Steve Marchant, Torquay, UK
In Moscow the government provides free hostel accommodation for students. Apart from helping students this must take them out of the housing queue and depress rents. Free flats would be exploited but making flats affordable must be better
John Ledbury, Kings Lynn, England
iam sure the neighbours in chelsea, or where ever else , will be very happy having some down and out drug user living next door, free, at the tax payers expense, especially if they hav e young children !
katy, brighton,
Robust, workable systems have to be cheat proof. This one isn't. Simply giving the down and out a flat will eventually create more down and outs.
Rob Wilard, Reading, UK
Surely this imaginative and sensible approach carries its own simple solution - Once housed, a rough sleeper should become eligible for housing benefit, which might pay the rent. Worth exporing?

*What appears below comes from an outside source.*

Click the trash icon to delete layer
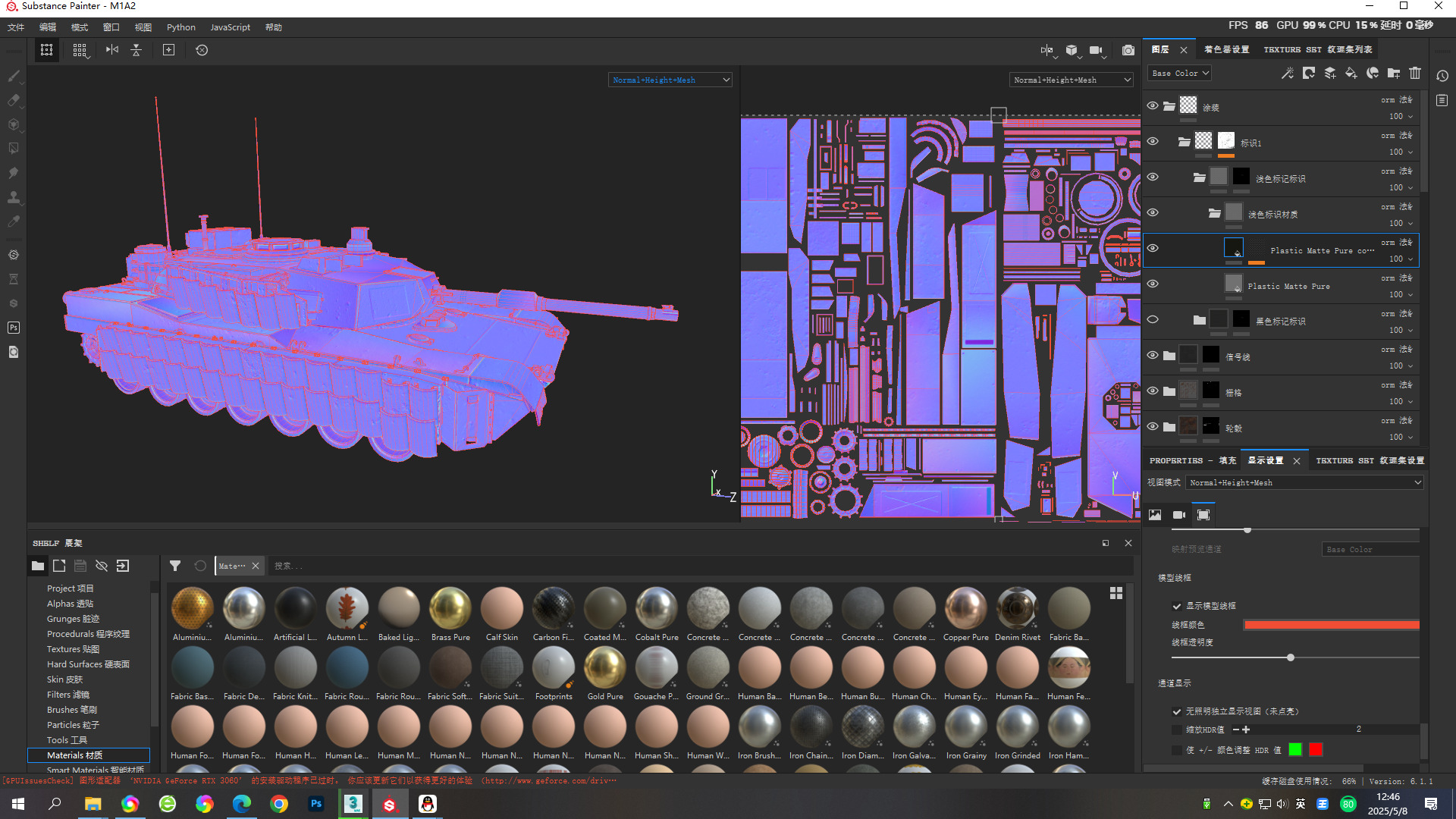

Anne Gray, Bridport, Dorset
well. this simple solution to the complex problem can't be true. the analysis is true provided all the spending and problems for the rough sleepers are due to homelessness. No, human mind and functioning is more complex than that. However, this can be tried provided this is not exploted by some group of people to get a roof over their head bypassing other pathways.
ravi, potters bar, uk
If it has been shown to work in the US from a human and economic point of view then why wouldn't it work here? this gets my vote.
Mark, London,
Well as you say, it is down to the last hard cases. And as you admit 70% of them have mental health problems, so they should be in care already. But as we have seen the government do not provide full mental health care anymore, they cause the problem and put them back out on the street. So if we place them back in care, that takes the total down a great deal. We have to then see how many of those are actual homeless, and not just refusing to join the system. It does seem unfair just to give them a flat, even if that is the moral thing to do. Some people are homeless due to sad circumstance E.G. abuse, so they should receive support, however others due to their own actions are homeless, and in that case deserving of no support at all. (My girlfriend says we should send them to the colonies!) ;)
Jim, Oulu, Finland
Brilliant analysis. So long as you stop the "pretend homeless" from exploiting the situation, it will work. Most people's answer to any problem is guaranteed to make the problem worse because they never really understand the problem in the first place (or don't want to for political reasons). Most of any problem is simply solved, the last bit is very difficult and needs this kind of imaginative thinking.